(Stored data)
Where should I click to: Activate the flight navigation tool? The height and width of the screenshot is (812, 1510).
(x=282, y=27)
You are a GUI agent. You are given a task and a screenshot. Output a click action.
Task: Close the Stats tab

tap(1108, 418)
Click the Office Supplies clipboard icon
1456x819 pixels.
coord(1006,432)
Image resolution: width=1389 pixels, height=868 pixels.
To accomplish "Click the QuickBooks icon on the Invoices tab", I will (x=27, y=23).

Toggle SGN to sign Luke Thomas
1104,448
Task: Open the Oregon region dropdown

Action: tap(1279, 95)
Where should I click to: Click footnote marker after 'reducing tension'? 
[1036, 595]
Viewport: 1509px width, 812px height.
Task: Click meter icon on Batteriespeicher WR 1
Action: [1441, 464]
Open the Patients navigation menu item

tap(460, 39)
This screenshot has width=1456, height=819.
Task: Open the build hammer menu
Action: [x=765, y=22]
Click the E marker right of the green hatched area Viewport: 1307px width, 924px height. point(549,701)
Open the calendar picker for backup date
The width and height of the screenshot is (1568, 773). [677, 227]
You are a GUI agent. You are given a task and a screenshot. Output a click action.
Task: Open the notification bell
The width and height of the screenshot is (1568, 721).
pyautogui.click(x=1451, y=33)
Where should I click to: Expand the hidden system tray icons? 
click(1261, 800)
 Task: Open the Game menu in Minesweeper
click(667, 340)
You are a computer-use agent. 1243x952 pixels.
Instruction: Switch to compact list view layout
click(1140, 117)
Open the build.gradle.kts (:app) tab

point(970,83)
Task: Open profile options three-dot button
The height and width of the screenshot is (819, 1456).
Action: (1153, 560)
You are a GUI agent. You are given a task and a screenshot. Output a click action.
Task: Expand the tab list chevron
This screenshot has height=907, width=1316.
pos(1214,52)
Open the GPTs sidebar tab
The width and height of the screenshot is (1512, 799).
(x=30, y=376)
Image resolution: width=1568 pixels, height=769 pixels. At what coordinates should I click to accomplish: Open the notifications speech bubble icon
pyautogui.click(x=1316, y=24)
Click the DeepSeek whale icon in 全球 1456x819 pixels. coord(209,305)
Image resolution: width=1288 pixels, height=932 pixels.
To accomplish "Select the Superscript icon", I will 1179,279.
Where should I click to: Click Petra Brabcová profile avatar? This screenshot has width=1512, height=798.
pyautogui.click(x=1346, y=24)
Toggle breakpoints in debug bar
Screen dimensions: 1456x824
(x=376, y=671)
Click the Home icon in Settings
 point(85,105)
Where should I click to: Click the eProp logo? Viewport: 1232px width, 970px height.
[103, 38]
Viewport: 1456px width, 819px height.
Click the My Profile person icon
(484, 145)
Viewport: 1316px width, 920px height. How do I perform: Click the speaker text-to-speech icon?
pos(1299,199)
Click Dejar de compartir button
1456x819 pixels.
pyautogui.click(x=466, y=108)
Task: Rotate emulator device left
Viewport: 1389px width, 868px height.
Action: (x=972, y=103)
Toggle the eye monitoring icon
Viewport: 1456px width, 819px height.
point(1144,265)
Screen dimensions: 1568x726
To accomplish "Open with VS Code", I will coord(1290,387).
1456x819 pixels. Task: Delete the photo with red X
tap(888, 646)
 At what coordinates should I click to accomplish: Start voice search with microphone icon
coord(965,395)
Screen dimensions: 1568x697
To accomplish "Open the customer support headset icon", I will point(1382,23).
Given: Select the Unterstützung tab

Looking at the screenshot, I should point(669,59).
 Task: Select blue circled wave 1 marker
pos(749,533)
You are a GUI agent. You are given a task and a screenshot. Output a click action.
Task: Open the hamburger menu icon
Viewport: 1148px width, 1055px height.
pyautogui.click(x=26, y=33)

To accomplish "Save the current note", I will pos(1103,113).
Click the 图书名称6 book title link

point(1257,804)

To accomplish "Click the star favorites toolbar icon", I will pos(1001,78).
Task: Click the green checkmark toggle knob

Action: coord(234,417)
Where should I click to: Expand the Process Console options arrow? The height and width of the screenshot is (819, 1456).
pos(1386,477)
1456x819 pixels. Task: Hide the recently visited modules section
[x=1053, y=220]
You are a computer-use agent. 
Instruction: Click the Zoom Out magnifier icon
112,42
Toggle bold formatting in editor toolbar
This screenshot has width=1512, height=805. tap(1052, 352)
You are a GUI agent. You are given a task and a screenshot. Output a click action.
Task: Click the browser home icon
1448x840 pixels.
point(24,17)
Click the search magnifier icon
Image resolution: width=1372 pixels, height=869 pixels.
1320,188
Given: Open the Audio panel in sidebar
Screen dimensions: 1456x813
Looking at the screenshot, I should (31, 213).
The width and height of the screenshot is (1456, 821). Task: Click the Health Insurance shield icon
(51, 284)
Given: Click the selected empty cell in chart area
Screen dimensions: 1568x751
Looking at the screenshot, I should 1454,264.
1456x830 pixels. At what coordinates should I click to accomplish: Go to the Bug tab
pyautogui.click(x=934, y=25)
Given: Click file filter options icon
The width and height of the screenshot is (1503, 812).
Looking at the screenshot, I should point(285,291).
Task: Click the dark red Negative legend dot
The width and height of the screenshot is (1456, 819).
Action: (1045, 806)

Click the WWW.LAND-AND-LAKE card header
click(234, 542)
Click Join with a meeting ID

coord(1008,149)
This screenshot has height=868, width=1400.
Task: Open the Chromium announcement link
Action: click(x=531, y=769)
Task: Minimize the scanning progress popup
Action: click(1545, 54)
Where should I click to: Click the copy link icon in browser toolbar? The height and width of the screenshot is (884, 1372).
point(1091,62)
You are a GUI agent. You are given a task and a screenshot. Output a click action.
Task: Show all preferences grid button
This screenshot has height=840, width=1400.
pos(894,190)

- _Work to complete_
Restate, word for word and with nothing added, the lines from the beginning of the records above through the line that contains "Click the E marker".

- _Answer_
Where should I click to: Activate the flight navigation tool? The height and width of the screenshot is (812, 1510).
(x=282, y=27)
You are a GUI agent. You are given a task and a screenshot. Output a click action.
Task: Close the Stats tab

tap(1108, 418)
Click the Office Supplies clipboard icon
1456x819 pixels.
coord(1006,432)
Image resolution: width=1389 pixels, height=868 pixels.
To accomplish "Click the QuickBooks icon on the Invoices tab", I will (x=27, y=23).

Toggle SGN to sign Luke Thomas
1104,448
Task: Open the Oregon region dropdown

Action: tap(1279, 95)
Where should I click to: Click footnote marker after 'reducing tension'? 
[1036, 595]
Viewport: 1509px width, 812px height.
Task: Click meter icon on Batteriespeicher WR 1
Action: [1441, 464]
Open the Patients navigation menu item

tap(460, 39)
This screenshot has width=1456, height=819.
Task: Open the build hammer menu
Action: [x=765, y=22]
Click the E marker right of the green hatched area Viewport: 1307px width, 924px height. point(549,701)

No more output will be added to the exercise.